WHAT YOU WILL DO
Your task is to return the span of lines beginning at the one with "The image size is (1225, 980)." and ending at the last line of the data, exactly as it stands.

+++ DATA SUPPLIED +++

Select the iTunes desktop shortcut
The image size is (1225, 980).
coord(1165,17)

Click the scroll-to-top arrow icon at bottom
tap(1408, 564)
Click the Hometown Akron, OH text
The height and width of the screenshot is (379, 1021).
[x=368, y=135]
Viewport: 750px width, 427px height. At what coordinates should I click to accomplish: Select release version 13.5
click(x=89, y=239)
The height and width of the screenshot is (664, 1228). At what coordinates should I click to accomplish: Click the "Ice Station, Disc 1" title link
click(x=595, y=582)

+++

SOLUTION FOR THIS EXERCISE
The image size is (1225, 980).
coord(1165,17)

Click the scroll-to-top arrow icon at bottom
tap(1408, 564)
Click the Hometown Akron, OH text
The height and width of the screenshot is (379, 1021).
[x=368, y=135]
Viewport: 750px width, 427px height. At what coordinates should I click to accomplish: Select release version 13.5
click(x=89, y=239)
The height and width of the screenshot is (664, 1228). At what coordinates should I click to accomplish: Click the "Ice Station, Disc 1" title link
click(x=595, y=582)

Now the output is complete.